Member of the U.S. House of Representatives from Minnesota's 10th district
- In office March 4, 1925 – February 16, 1933
- Preceded by: Thomas D. Schall
- Succeeded by: District abolished

Personal details
- Born: Alfred Gustafson January 11, 1873 St. Peter, Minnesota, U.S.
- Died: February 16, 1933 (aged 60) Washington, D.C., U.S.
- Resting place: Lakewood Cemetery
- Party: Republican
- Spouse: Geneva Edwina Josephina Gouldberg
- Alma mater: University of Minnesota Law School
- Profession: Attorney

= Godfrey G. Goodwin =

American politician

Godfrey Gummer Goodwin (January 11, 1873 - February 16, 1933) was a U.S. representative from Minnesota.

==Early life==
Goodwin was born Alfred Gustafson near St. Peter, Minnesota, to a single mother, Cecilia Carlson (née Sissa Carlsdotter), a native of Sweden. They moved to St. Paul, Minnesota, in 1882, where he took the name Godfrey Gummer Goodwin. He attended public schools and graduated from the University of Minnesota Law School at Minneapolis in 1896. He was admitted to the bar in 1896 and commenced practice in Cambridge, Minnesota.

**Supplied records:**
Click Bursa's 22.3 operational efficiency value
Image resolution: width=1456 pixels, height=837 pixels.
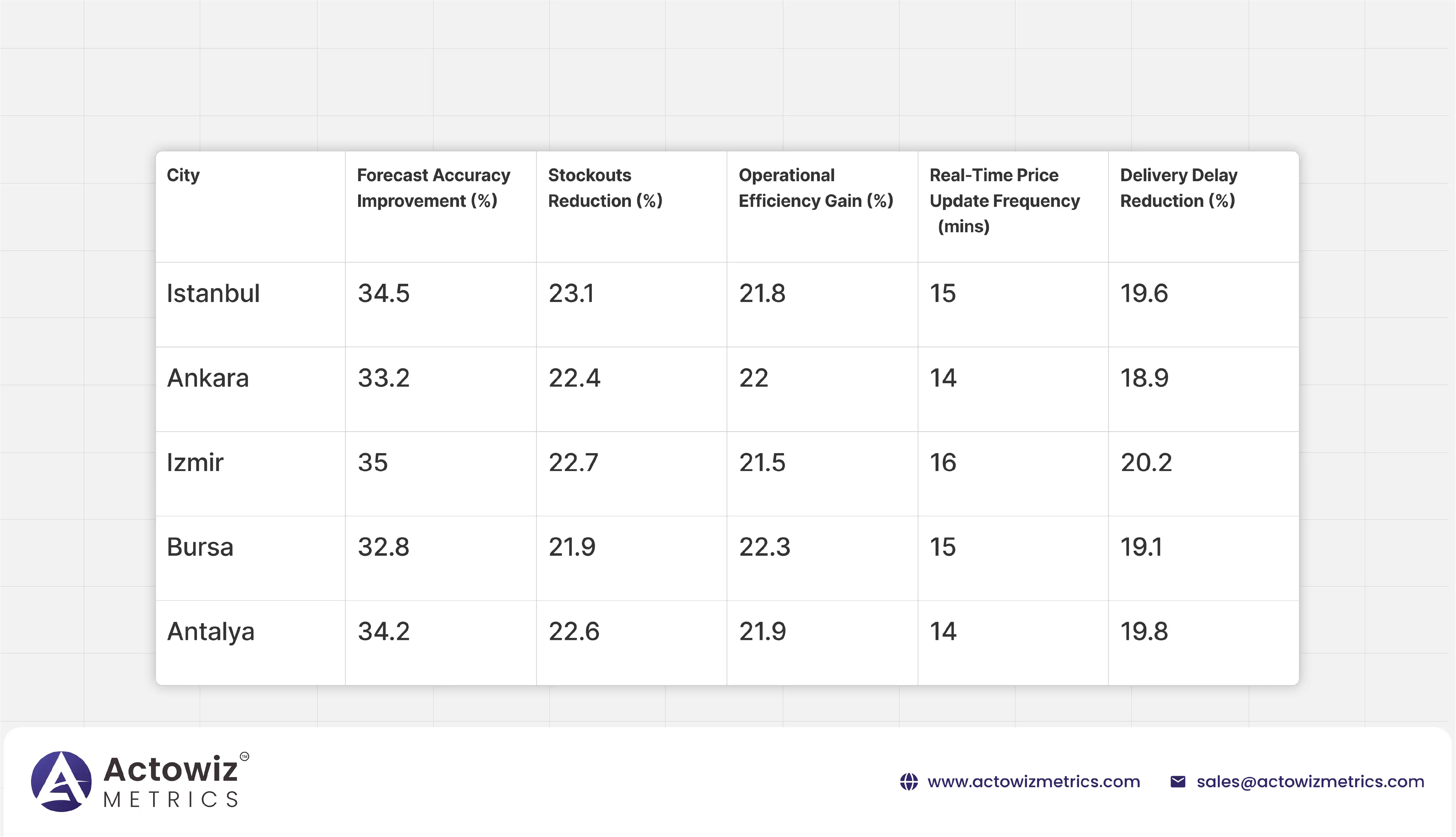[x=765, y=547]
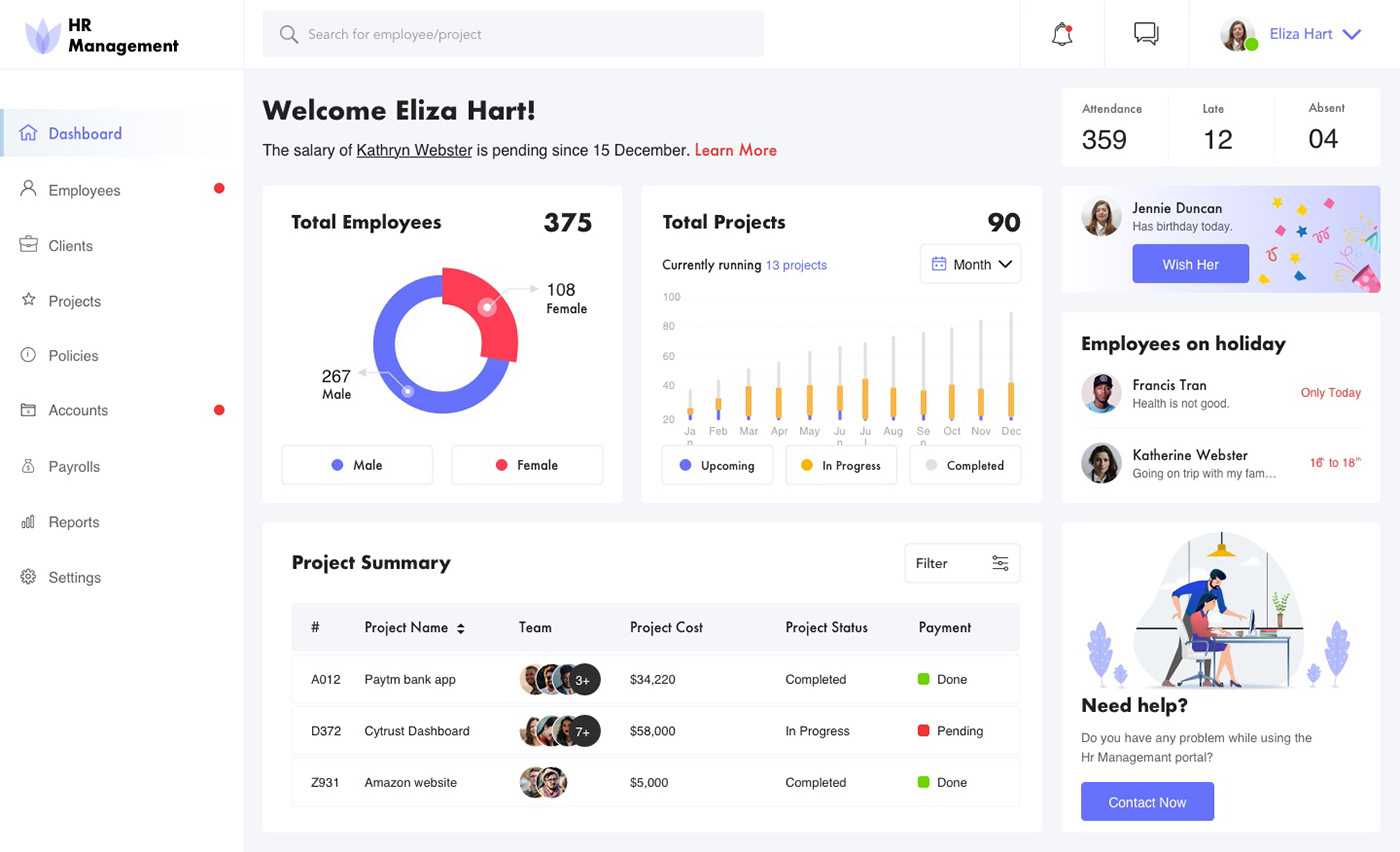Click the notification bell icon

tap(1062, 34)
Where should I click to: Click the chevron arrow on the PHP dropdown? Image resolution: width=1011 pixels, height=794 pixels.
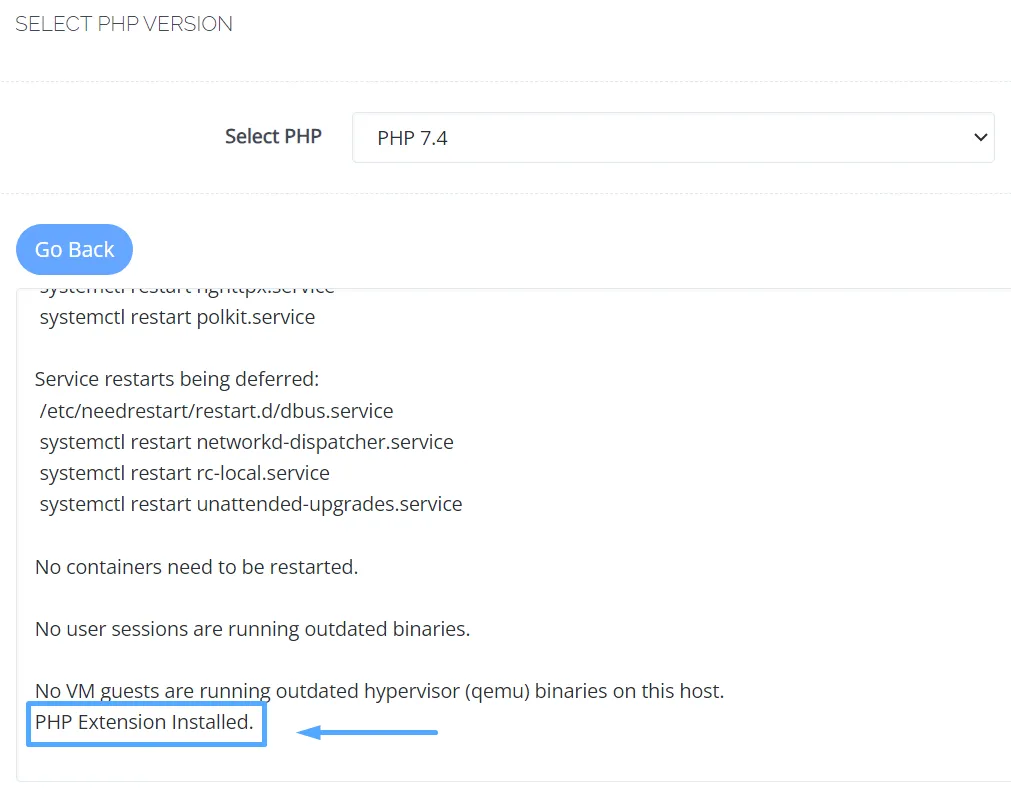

**Requirement A:**
Set down everything in the Godfrey G. Goodwin text from "Godfrey Gummer Goodwin (January" down to "in Cambridge, Minnesota.", word for word.
**Requirement B:**
Take the Godfrey G. Goodwin text further, picking up after its last sentence.

**Your response A:**
Godfrey Gummer Goodwin (January 11, 1873 - February 16, 1933) was a U.S. representative from Minnesota.

==Early life==
Goodwin was born Alfred Gustafson near St. Peter, Minnesota, to a single mother, Cecilia Carlson (née Sissa Carlsdotter), a native of Sweden. They moved to St. Paul, Minnesota, in 1882, where he took the name Godfrey Gummer Goodwin. He attended public schools and graduated from the University of Minnesota Law School at Minneapolis in 1896. He was admitted to the bar in 1896 and commenced practice in Cambridge, Minnesota.

**Your response B:**
Goodwin married Geneva Edwina Josephina Gouldberg on June 5, 1905. He served as president of the Board of Education in Cambridge from 1914 to 1917.

==Political career==
Goodwin was prosecuting attorney of Isanti County from 1898 to 1907. He was elected to the position again in November 1913, and served until February 15, 1925, when he resigned following his election to Congress.

Goodwin was elected as a Republican to the U.S. House of Representatives, representing Minnesota's 10th congressional district and serving from March 4, 1925, until his death in 1933. After his congressional district was eliminated, he failed to receive nomination to the at-large Minnesota delegation in 1932. He plunged to his death from a window of the Hotel Driscoll in Washington, D.C., on February 16, 1933, only two weeks before the end of his final term. It is not known whether Goodwin intended to commit suicide or if the fall was an accident. He is interred in Lakewood Cemetery in Minneapolis.

==See also==
- List of members of the United States Congress who died in office (1900–1949)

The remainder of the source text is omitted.